Study questions
• a. In the text on radial artery access, explain why the text says a small cut with a scalpel at the insertion point is not mandatory. Answer in one to three sentences.
• b. Answer these questions from the text on radial artery access, one line each:
(i) What is instilled at the intended puncture site to make a small wheal?
(ii) What dose of sublingual nitroglycerin is listed as an option for radial artery spasm?
(iii) Which site does the text name as the ideal switch if the spasm is intense and irreversible?
• c. In the text on radial artery access, rewrite the paragraph beginning "The mean time for the radial pulse to reappear" as a list with one line per approach. Keep each approach's time and success rate.

Radial artery access for cardiac catheterization . Lidocaine is instilled at the intended site of puncture to make a small wheal (Panel A). Here a single anterior wall puncture technique is demonstrated with flashback of blood from the radial artery (Panels B and C). Once a guide wire is placed within the radial artery without resistance, a small cut can be made with a scalpel at the point of insertion of the introducer (Panel D). This is not mandatory given that most sheaths are hydrophilic and so tend to pass easily over the wire and through the skin into the radial artery without much resistance (Panel E). Once the sheath is in place, secure with adhesive dressing (Panel F), and flush with heparinized saline to confirm patency (Panel G). Once the sheath is secure the arm can be moved into a more comfortable position for the patient if necessary (Panel H). Reproduced with permission from the Cardiac Catheterization Handbook, First Edition by Kern MJ. “Radial artery access for cardiac catheterization” Page 55–97; Copyright Elsevier (1996)

  • In patients with radial artery spasm caused by failed access attempts, three options exist:

    • Observation for the spasm to resolve

    • The administration of 400 mcg of sublingual nitroglycerin

    • The subcutaneous injection of 200 mcg of nitroglycerin on the medial and lateral aspects of the radial artery

  • The mean time for the radial pulse to reappear was 18 ± 5, 8 ± 1, and 3 ± 1 min for observation, sublingual nitroglycerin, and subcutaneous nitroglycerin, respectively, with the subsequent rate of successful radial cannulation 72, 90, and 100% [34].

  • If the spasm is intense and irreversible, it may become necessary to switch to a completely different site altogether—ideally to the contralateral radial artery.

  • Following sheath insertion over the wire, an antispasmodic cocktail should be given to reduce the risk of radial artery spasm.

Data listing
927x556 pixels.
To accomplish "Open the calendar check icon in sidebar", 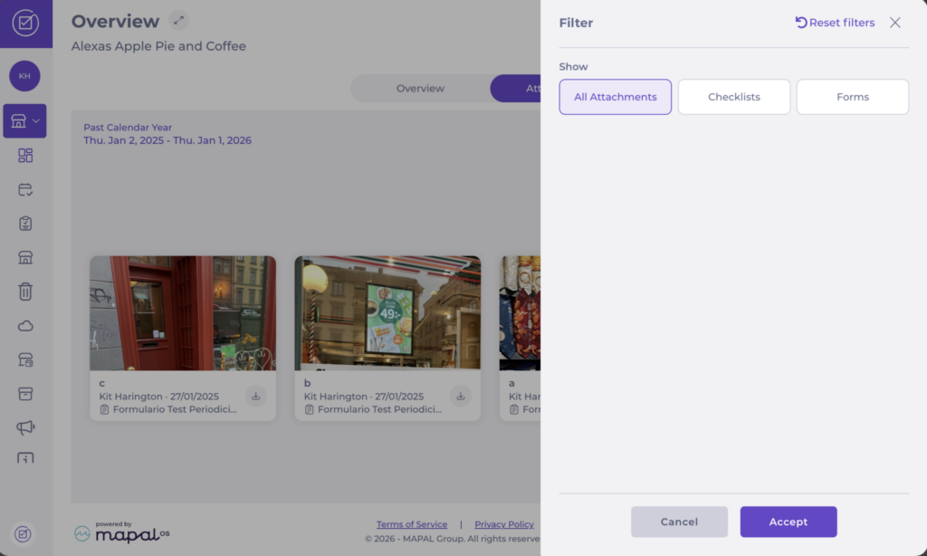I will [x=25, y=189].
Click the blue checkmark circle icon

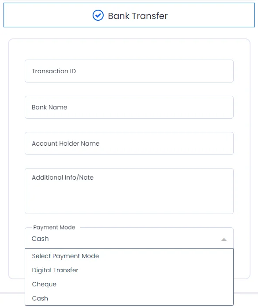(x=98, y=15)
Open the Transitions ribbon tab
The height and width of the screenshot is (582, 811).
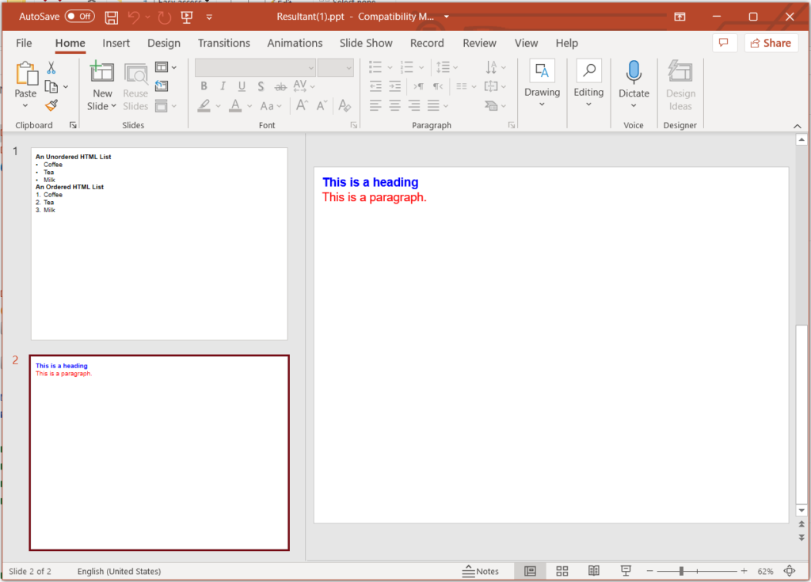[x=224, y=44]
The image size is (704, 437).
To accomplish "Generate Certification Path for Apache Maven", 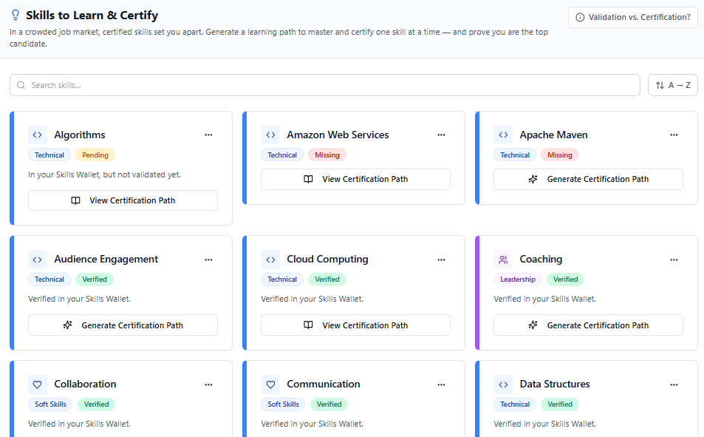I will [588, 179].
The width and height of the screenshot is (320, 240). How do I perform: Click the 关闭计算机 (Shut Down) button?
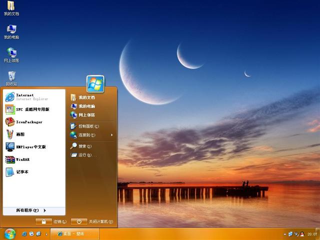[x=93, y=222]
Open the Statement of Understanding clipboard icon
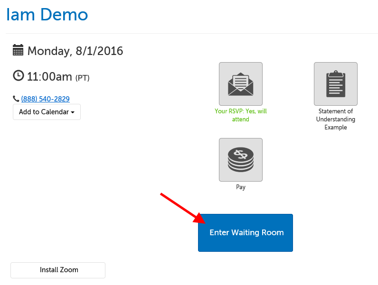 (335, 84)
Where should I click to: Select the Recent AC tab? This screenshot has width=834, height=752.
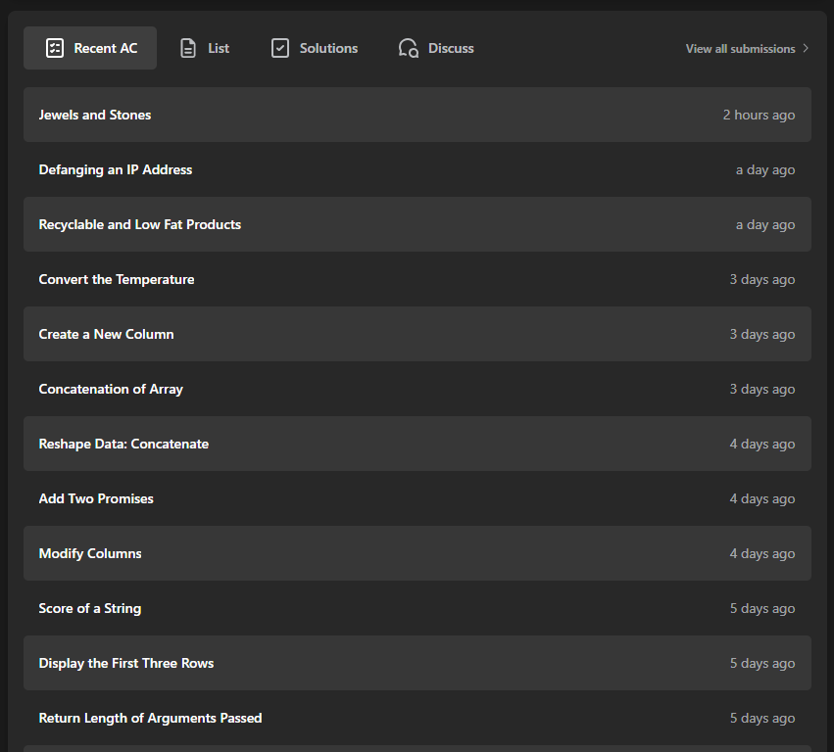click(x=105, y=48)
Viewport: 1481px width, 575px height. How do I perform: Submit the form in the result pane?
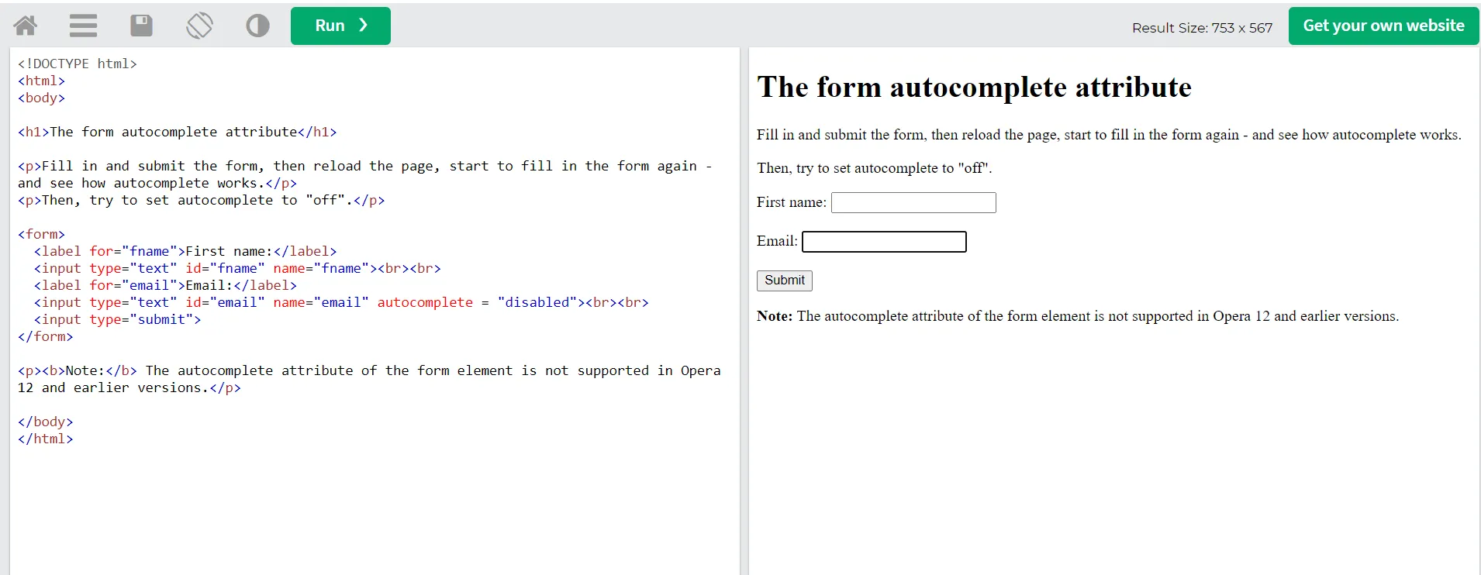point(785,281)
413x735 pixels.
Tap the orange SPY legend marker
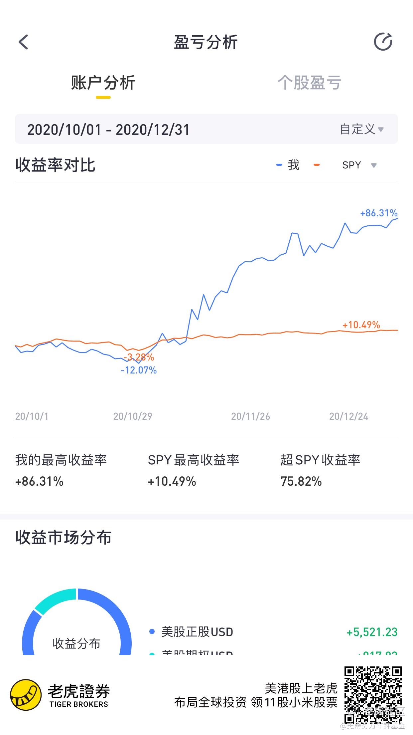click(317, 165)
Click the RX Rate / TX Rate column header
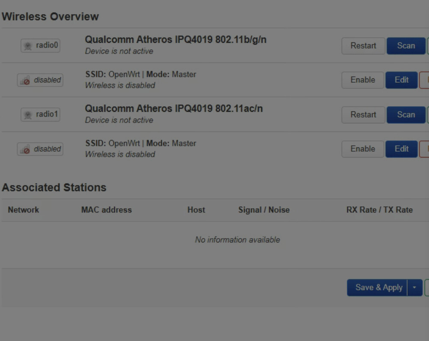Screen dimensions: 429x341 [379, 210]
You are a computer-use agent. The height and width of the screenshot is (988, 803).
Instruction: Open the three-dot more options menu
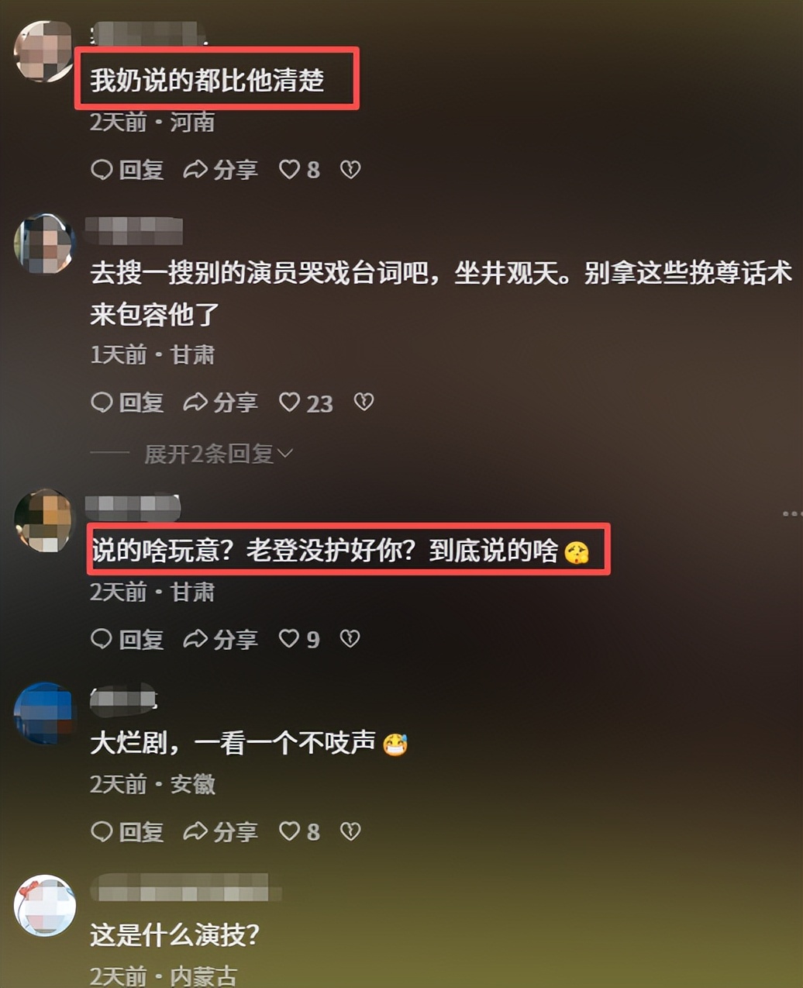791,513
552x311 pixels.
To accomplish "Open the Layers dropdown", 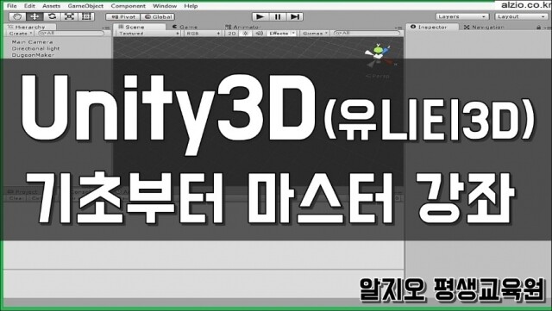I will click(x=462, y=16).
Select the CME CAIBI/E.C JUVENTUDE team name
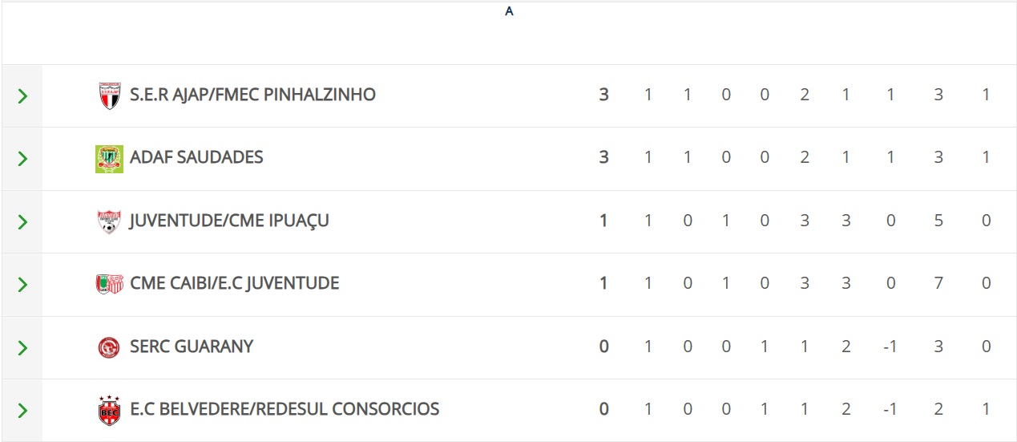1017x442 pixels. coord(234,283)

Solutions
• a. The cut is not mandatory because most sheaths are hydrophilic. They tend to pass easily over the wire and through the skin into the radial artery without much resistance.

• b.
(i) Lidocaine
(ii) 400 mcg
(iii) The contralateral radial artery

• c.
- Observation: pulse reappeared in a mean of 18 ± 5 min; 72% successful radial cannulation
- Sublingual nitroglycerin: pulse reappeared in a mean of 8 ± 1 min; 90% successful radial cannulation
- Subcutaneous nitroglycerin: pulse reappeared in a mean of 3 ± 1 min; 100% successful radial cannulation